[Saved entries]
..........
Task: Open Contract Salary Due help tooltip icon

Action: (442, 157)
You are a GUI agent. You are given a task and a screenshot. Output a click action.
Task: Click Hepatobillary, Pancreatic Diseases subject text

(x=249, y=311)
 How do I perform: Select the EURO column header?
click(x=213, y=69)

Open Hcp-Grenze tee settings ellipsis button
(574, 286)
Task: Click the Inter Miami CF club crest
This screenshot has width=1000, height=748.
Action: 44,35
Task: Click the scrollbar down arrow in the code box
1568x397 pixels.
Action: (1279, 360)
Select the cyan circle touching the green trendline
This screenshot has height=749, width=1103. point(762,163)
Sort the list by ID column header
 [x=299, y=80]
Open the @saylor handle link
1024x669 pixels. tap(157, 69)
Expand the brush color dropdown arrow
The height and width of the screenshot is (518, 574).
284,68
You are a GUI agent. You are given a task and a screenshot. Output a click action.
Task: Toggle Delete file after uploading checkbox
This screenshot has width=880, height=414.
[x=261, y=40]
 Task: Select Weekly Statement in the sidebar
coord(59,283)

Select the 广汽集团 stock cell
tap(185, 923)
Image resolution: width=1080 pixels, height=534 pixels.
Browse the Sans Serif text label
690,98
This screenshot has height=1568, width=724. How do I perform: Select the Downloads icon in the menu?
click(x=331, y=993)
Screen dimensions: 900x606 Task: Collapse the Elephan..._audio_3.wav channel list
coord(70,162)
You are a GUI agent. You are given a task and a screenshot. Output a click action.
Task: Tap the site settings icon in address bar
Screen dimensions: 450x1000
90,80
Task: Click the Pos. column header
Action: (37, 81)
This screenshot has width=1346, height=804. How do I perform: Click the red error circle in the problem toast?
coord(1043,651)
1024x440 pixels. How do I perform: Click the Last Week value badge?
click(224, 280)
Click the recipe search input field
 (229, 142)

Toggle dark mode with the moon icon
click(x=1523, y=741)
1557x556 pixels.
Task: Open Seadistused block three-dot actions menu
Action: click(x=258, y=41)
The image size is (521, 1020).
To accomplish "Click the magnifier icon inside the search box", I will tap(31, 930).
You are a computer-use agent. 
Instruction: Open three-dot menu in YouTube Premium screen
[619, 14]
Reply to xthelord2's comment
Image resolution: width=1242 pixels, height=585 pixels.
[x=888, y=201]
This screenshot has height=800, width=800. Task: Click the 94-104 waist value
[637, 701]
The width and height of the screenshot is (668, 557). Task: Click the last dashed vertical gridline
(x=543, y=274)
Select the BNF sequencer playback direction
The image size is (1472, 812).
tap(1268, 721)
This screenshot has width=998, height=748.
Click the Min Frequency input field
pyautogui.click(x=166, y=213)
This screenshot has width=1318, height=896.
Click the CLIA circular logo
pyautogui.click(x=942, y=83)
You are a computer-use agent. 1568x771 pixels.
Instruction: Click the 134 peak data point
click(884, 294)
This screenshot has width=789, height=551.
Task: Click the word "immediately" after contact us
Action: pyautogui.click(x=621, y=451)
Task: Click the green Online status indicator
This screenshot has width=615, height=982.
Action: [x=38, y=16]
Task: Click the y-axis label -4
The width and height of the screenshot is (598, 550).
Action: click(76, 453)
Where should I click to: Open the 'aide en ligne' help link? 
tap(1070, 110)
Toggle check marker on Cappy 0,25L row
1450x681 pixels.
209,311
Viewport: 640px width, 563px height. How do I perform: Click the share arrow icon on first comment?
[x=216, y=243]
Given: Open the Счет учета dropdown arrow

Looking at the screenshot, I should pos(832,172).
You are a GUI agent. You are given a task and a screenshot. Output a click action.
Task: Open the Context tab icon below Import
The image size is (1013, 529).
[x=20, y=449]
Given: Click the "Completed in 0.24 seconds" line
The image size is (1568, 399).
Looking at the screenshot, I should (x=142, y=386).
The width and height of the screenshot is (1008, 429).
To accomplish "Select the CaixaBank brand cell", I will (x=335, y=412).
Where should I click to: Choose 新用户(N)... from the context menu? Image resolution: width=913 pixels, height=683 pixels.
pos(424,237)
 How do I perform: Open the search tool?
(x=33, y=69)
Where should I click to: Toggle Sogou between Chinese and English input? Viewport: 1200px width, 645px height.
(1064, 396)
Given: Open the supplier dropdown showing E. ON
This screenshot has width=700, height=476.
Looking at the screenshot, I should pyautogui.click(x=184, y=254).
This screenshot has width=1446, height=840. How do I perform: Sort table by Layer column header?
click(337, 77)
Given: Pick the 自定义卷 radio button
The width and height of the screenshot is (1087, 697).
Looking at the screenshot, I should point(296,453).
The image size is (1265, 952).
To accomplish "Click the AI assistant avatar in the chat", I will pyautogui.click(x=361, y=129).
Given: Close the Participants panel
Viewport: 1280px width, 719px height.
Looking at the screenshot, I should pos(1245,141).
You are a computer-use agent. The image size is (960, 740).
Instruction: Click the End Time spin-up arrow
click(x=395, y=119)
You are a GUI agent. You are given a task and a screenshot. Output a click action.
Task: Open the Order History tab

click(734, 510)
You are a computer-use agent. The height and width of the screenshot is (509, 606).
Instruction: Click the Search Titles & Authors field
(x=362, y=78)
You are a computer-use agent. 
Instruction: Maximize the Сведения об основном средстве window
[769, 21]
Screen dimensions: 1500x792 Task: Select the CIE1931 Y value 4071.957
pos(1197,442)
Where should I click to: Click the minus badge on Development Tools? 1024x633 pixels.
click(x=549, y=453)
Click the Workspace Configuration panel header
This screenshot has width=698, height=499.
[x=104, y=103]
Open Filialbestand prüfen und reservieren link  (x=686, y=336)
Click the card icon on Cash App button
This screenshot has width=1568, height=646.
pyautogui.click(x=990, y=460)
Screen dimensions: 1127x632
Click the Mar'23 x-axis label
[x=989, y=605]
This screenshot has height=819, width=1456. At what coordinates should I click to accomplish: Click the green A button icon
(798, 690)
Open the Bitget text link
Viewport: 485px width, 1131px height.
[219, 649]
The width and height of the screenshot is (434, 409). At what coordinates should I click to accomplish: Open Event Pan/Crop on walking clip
..........
▶ _About this task_
Show, from the entries above, every line that includes the string "panel".

▶ _Task solution_
Given: Close the Participants panel
Click the Workspace Configuration panel header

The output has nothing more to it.